Since this thread has been all but dead for nearly 2 weeks, I'll try to liven things up. Remember thh grand Unified Messenger announcement in February? According to Octel, "General availability of the product is anticipated throughout the U.S., Canada, the U.K. and Ireland within the next three months."
Let's see now. 3 months, that would be sometime in May correct. I have not heard any more news about UM except for the awards that the demo has been winning (never mind the absurdity of giving an award to a non-shipping product).
I have heard persistant rumors that Octel will slip the GA of UM until "around the end of the year". And nobody has countered these rumors with anything positive about UM's GA. Add this to IMA which was supposed to ship in "late 1996", and the Sierra fix that was nearly 2 years late, and maybe my point becomes clearer.

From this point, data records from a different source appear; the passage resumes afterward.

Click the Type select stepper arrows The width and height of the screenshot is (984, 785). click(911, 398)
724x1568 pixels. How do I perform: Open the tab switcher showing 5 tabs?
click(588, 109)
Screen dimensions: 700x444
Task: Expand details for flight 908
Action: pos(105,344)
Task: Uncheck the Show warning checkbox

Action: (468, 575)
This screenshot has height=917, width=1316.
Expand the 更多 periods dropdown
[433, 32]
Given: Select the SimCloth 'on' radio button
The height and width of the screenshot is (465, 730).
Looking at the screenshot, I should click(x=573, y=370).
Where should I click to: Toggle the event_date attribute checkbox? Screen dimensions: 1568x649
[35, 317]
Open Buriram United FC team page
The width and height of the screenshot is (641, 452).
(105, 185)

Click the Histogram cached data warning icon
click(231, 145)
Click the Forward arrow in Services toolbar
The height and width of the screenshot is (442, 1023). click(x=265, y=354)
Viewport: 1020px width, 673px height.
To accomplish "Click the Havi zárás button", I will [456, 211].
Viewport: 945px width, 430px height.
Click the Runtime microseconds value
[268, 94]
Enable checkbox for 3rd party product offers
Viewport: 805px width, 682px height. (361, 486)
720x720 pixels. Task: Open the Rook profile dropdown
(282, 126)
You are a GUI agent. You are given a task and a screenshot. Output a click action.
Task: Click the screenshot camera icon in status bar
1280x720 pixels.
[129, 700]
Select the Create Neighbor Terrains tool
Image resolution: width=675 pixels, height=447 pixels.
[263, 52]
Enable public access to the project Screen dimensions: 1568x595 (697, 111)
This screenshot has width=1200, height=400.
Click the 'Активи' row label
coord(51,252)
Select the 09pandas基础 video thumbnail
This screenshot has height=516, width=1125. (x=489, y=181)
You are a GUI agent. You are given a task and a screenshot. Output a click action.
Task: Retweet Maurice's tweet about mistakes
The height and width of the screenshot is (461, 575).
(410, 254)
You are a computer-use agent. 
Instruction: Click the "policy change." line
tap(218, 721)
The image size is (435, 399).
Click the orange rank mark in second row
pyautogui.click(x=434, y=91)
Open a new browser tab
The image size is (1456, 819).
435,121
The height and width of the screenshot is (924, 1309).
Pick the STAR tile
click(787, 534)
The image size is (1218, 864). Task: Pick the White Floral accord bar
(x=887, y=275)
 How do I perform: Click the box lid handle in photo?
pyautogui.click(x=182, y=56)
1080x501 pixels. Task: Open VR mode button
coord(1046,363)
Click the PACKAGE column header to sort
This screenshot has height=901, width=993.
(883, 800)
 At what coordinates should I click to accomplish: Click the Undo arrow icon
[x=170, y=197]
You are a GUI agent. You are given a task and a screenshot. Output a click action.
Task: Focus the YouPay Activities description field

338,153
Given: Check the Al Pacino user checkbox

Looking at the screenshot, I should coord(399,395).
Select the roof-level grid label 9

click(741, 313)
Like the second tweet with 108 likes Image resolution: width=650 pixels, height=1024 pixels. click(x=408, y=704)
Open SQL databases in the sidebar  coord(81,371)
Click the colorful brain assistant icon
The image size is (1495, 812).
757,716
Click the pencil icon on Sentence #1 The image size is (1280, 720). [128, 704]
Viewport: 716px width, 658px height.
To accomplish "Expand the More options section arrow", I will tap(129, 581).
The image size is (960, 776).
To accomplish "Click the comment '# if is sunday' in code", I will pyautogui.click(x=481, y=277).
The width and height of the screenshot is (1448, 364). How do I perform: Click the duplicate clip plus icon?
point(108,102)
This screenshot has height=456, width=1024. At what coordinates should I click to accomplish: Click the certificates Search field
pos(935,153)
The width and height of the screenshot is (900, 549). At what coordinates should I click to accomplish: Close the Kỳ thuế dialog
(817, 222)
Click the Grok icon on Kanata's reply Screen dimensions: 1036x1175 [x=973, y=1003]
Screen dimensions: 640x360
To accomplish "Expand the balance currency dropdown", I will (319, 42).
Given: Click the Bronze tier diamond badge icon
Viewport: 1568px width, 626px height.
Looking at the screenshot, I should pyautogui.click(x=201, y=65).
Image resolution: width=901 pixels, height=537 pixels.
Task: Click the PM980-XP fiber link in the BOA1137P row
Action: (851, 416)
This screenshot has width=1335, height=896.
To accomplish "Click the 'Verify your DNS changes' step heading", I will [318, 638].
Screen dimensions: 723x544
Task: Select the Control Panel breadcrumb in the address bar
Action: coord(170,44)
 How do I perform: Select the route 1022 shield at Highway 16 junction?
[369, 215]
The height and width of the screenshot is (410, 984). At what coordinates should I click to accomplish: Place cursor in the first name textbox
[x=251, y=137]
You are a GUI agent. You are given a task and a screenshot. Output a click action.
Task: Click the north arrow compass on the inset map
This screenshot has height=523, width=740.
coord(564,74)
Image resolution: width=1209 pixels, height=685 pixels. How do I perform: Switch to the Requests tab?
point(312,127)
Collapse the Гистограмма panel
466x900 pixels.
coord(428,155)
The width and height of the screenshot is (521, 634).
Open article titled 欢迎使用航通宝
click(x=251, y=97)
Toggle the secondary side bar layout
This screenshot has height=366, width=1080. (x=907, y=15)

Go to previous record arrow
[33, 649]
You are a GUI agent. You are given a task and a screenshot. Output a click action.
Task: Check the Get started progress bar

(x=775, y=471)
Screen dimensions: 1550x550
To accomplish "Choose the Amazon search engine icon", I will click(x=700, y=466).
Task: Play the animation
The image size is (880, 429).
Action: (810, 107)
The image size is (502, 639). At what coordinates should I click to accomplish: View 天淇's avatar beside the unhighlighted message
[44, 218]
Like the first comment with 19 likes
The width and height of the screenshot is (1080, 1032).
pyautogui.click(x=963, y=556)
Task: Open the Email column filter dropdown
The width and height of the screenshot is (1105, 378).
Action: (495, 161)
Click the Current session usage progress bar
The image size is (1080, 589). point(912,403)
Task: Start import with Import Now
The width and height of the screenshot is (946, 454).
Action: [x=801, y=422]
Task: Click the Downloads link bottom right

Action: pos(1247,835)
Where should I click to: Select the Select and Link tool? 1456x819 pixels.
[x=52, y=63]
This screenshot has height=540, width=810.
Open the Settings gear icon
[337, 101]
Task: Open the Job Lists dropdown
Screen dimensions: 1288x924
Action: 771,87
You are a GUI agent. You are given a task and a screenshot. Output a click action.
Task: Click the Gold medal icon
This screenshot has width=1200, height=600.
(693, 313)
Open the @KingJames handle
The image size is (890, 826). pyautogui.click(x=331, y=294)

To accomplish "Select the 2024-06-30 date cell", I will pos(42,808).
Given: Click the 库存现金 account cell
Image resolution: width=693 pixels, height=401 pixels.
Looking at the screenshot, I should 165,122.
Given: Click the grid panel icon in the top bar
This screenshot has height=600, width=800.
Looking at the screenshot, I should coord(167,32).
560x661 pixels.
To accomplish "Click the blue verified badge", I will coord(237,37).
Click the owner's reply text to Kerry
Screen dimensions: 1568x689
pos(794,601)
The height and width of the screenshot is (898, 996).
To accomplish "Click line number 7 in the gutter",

Octel is unable to deliver quality SW in a timely fashion. I know the SW industry well, and this is an excellent indication of a serious failure of technical leadership. Which further bolsters my opinion that this company is in trouble.
UM was winning awards because it is the only UM product that currently has a single message store, which makes administration easy. However, every major VM maker has announced UM. ACVC is shipping a dual-message-store solution. Perhaps Octel rushed out the announcement of a demonstratable product, but is having trouble getting it ready for prime-time. The real issues in VM are reliability and servicability, as well as ease of administration. I can't helpp but wonder what would limit Octel's UM to only 24 ports/box. Makes me wonder if they wrote UM in Visual Basic using one of the telephony app generators. A Pentium 166 can easily support 100 ports of VM if the code is clean and robust (and written in C++).